*** Block opens ***
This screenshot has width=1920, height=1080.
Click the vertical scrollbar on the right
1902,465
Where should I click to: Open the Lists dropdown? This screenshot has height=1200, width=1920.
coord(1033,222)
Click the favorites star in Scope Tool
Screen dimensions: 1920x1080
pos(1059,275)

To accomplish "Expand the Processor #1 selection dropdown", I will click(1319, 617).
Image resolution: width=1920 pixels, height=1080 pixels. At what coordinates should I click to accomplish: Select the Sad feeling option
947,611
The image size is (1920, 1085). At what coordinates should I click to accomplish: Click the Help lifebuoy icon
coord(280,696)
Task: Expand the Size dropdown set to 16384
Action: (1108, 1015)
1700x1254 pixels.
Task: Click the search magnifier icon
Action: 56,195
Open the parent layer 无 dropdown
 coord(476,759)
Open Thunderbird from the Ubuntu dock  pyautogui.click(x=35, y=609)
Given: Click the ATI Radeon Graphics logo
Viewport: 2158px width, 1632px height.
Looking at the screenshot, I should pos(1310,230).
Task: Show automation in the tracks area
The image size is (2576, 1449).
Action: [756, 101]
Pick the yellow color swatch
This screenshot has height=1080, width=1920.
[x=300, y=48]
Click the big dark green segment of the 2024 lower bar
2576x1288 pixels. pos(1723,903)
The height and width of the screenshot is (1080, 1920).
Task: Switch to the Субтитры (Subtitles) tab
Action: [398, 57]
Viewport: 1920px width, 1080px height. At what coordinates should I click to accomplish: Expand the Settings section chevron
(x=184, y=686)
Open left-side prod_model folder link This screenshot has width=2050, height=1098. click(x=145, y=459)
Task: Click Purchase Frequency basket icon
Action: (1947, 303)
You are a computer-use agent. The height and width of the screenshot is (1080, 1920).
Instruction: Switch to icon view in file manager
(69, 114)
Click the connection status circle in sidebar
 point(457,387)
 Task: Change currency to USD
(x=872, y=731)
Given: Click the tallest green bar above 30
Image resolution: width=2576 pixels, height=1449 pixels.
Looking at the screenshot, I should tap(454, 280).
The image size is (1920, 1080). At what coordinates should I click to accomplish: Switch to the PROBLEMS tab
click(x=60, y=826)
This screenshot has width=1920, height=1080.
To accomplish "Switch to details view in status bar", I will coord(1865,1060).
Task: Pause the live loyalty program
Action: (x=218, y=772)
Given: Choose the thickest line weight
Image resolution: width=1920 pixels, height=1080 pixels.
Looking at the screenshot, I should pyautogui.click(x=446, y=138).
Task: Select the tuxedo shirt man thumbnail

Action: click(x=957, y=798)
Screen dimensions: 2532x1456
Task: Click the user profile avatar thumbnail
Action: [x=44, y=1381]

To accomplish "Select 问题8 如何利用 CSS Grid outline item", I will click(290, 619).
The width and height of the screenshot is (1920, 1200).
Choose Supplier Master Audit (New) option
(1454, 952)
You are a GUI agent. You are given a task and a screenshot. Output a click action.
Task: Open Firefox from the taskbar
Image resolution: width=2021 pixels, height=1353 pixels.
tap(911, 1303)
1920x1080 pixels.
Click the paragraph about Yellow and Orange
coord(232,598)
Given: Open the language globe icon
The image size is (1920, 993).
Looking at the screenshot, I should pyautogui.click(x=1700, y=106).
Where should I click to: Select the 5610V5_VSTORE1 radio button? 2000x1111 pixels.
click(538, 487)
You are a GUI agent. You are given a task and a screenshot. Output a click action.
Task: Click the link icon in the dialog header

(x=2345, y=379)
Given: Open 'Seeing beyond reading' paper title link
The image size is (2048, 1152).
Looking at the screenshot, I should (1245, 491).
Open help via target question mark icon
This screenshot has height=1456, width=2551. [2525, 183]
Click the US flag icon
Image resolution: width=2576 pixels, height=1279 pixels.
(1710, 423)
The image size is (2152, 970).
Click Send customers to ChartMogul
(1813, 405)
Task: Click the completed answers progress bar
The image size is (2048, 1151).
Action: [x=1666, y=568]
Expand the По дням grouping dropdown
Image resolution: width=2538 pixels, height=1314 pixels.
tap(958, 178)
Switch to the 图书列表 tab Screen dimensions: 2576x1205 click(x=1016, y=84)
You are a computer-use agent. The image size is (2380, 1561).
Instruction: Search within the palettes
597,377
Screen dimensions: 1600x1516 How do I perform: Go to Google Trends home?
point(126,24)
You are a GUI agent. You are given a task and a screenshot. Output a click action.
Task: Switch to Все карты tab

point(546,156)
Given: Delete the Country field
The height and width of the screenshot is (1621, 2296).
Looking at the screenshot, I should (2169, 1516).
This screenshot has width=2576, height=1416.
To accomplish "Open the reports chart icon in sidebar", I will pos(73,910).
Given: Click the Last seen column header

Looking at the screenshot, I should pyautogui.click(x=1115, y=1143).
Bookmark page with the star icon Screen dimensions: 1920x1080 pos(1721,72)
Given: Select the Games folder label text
*** Block closes ***
### What to do
Write out the material above exactly and in full.

### Solved exercise
This screenshot has width=1920, height=1080.
Click the vertical scrollbar on the right
1902,465
Where should I click to: Open the Lists dropdown? This screenshot has height=1200, width=1920.
coord(1033,222)
Click the favorites star in Scope Tool
Screen dimensions: 1920x1080
pos(1059,275)

To accomplish "Expand the Processor #1 selection dropdown", I will click(1319, 617).
Image resolution: width=1920 pixels, height=1080 pixels. At what coordinates should I click to accomplish: Select the Sad feeling option
947,611
The image size is (1920, 1085). At what coordinates should I click to accomplish: Click the Help lifebuoy icon
coord(280,696)
Task: Expand the Size dropdown set to 16384
Action: (1108, 1015)
1700x1254 pixels.
Task: Click the search magnifier icon
Action: 56,195
Open the parent layer 无 dropdown
 coord(476,759)
Open Thunderbird from the Ubuntu dock  pyautogui.click(x=35, y=609)
Given: Click the ATI Radeon Graphics logo
Viewport: 2158px width, 1632px height.
Looking at the screenshot, I should pos(1310,230).
Task: Show automation in the tracks area
The image size is (2576, 1449).
Action: [756, 101]
Pick the yellow color swatch
This screenshot has height=1080, width=1920.
[x=300, y=48]
Click the big dark green segment of the 2024 lower bar
2576x1288 pixels. pos(1723,903)
The height and width of the screenshot is (1080, 1920).
Task: Switch to the Субтитры (Subtitles) tab
Action: [398, 57]
Viewport: 1920px width, 1080px height. At what coordinates should I click to accomplish: Expand the Settings section chevron
(x=184, y=686)
Open left-side prod_model folder link This screenshot has width=2050, height=1098. click(x=145, y=459)
Task: Click Purchase Frequency basket icon
Action: (1947, 303)
You are a computer-use agent. The height and width of the screenshot is (1080, 1920).
Instruction: Switch to icon view in file manager
(69, 114)
Click the connection status circle in sidebar
 point(457,387)
 Task: Change currency to USD
(x=872, y=731)
Given: Click the tallest green bar above 30
Image resolution: width=2576 pixels, height=1449 pixels.
Looking at the screenshot, I should tap(454, 280).
The image size is (1920, 1080). At what coordinates should I click to accomplish: Switch to the PROBLEMS tab
click(x=60, y=826)
This screenshot has width=1920, height=1080.
To accomplish "Switch to details view in status bar", I will coord(1865,1060).
Task: Pause the live loyalty program
Action: (x=218, y=772)
Given: Choose the thickest line weight
Image resolution: width=1920 pixels, height=1080 pixels.
Looking at the screenshot, I should pyautogui.click(x=446, y=138).
Task: Select the tuxedo shirt man thumbnail

Action: click(x=957, y=798)
Screen dimensions: 2532x1456
Task: Click the user profile avatar thumbnail
Action: [x=44, y=1381]

To accomplish "Select 问题8 如何利用 CSS Grid outline item", I will click(290, 619).
The width and height of the screenshot is (1920, 1200).
Choose Supplier Master Audit (New) option
(1454, 952)
You are a GUI agent. You are given a task and a screenshot. Output a click action.
Task: Open Firefox from the taskbar
Image resolution: width=2021 pixels, height=1353 pixels.
tap(911, 1303)
1920x1080 pixels.
Click the paragraph about Yellow and Orange
coord(232,598)
Given: Open the language globe icon
The image size is (1920, 993).
Looking at the screenshot, I should pyautogui.click(x=1700, y=106).
Where should I click to: Select the 5610V5_VSTORE1 radio button? 2000x1111 pixels.
click(538, 487)
You are a GUI agent. You are given a task and a screenshot. Output a click action.
Task: Click the link icon in the dialog header

(x=2345, y=379)
Given: Open 'Seeing beyond reading' paper title link
The image size is (2048, 1152).
Looking at the screenshot, I should (1245, 491).
Open help via target question mark icon
This screenshot has height=1456, width=2551. [2525, 183]
Click the US flag icon
Image resolution: width=2576 pixels, height=1279 pixels.
(1710, 423)
The image size is (2152, 970).
Click Send customers to ChartMogul
(1813, 405)
Task: Click the completed answers progress bar
The image size is (2048, 1151).
Action: [x=1666, y=568]
Expand the По дням grouping dropdown
Image resolution: width=2538 pixels, height=1314 pixels.
tap(958, 178)
Switch to the 图书列表 tab Screen dimensions: 2576x1205 click(x=1016, y=84)
You are a computer-use agent. The image size is (2380, 1561).
Instruction: Search within the palettes
597,377
Screen dimensions: 1600x1516 How do I perform: Go to Google Trends home?
point(126,24)
You are a GUI agent. You are given a task and a screenshot. Output a click action.
Task: Switch to Все карты tab

point(546,156)
Given: Delete the Country field
The height and width of the screenshot is (1621, 2296).
Looking at the screenshot, I should (2169, 1516).
This screenshot has width=2576, height=1416.
To accomplish "Open the reports chart icon in sidebar", I will pos(73,910).
Given: Click the Last seen column header

Looking at the screenshot, I should pyautogui.click(x=1115, y=1143).
Bookmark page with the star icon Screen dimensions: 1920x1080 pos(1721,72)
Given: Select the Games folder label text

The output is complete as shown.